- Prompt
Pick out every line of the material below that contains the word "accomplish" and copy each of those lines in full.

- Supplied records

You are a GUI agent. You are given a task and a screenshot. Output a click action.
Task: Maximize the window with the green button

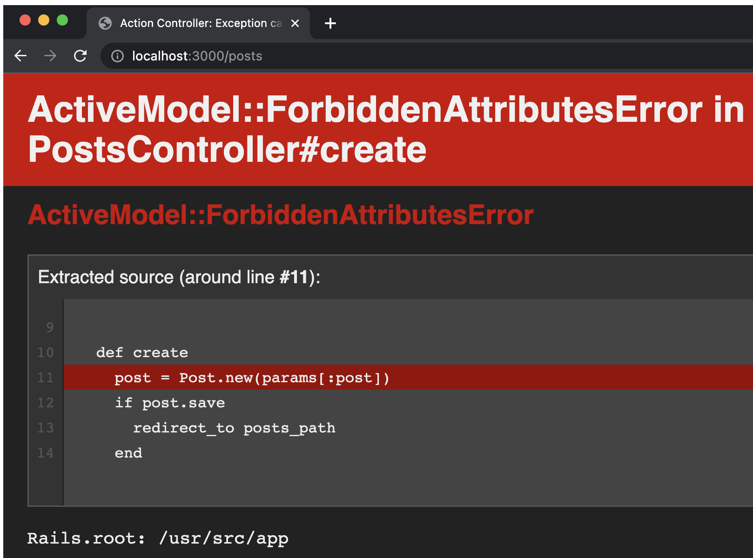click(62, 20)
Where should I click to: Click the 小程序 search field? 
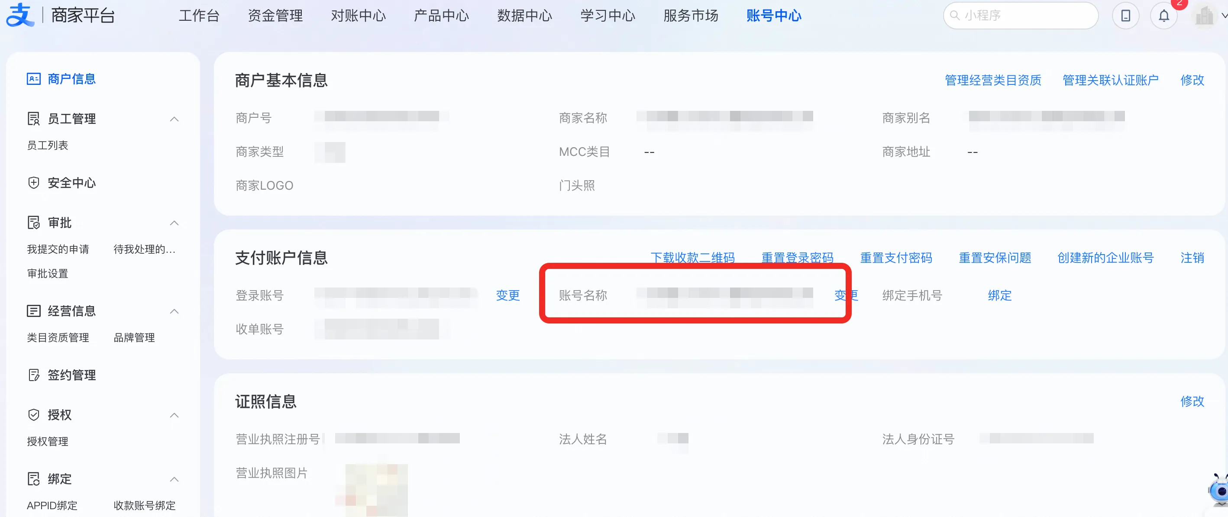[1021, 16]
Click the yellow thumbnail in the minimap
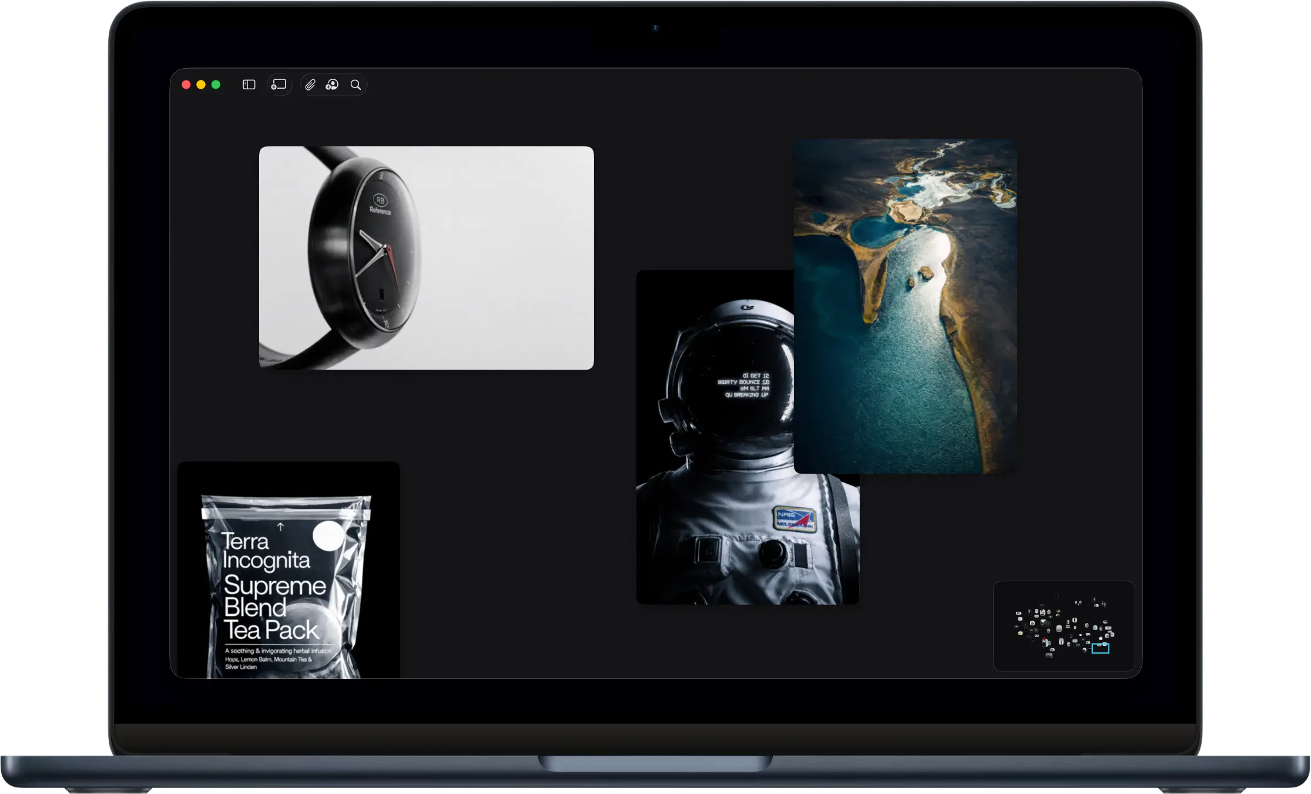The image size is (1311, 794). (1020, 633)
* * *
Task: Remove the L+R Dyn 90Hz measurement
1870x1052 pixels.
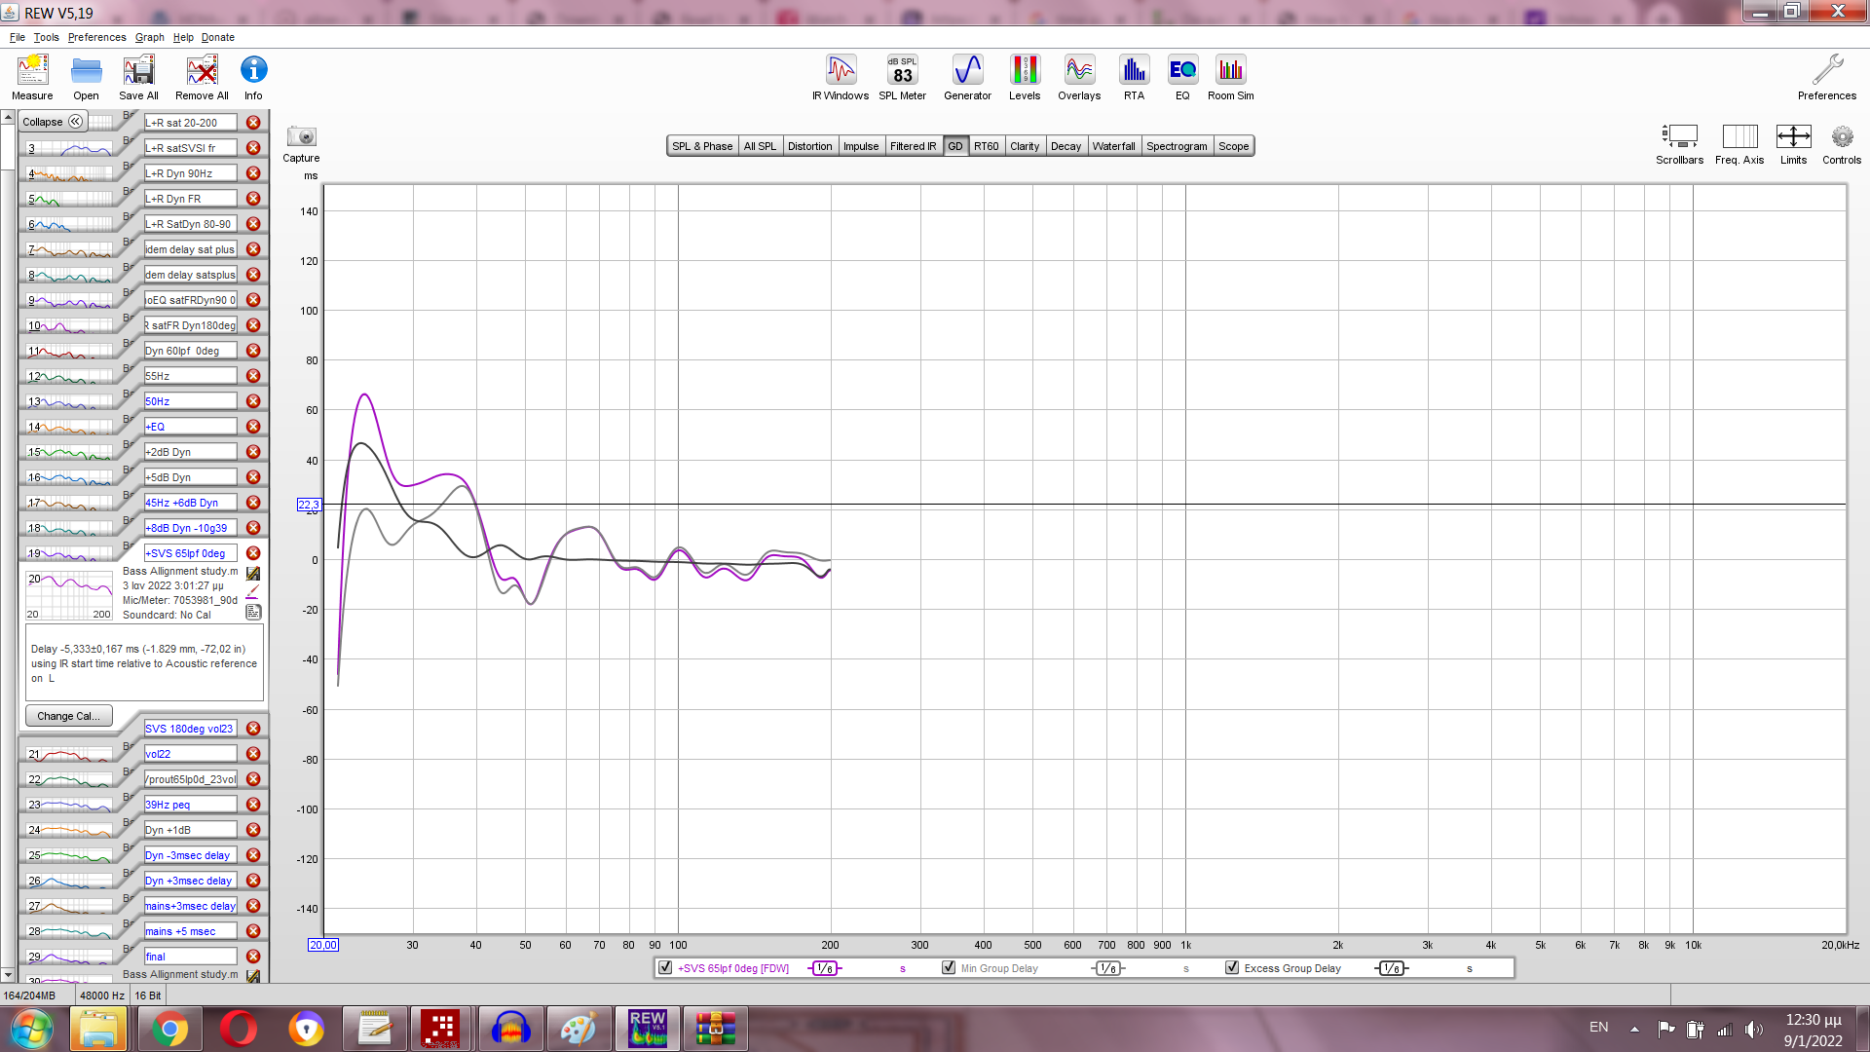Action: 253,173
--
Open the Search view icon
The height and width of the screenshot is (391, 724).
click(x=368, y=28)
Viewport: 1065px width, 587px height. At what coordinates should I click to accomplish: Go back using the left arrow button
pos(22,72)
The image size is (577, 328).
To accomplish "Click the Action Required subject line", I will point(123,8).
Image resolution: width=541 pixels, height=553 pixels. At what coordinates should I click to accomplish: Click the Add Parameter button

- Answer for the task
Viewport: 1065px width, 587px height. At what coordinates should I click to accomplish: Go back using the left arrow button
To accomplish "Click the Action Required subject line", I will point(123,8).
Image resolution: width=541 pixels, height=553 pixels. At what coordinates should I click to accomplish: Click the Add Parameter button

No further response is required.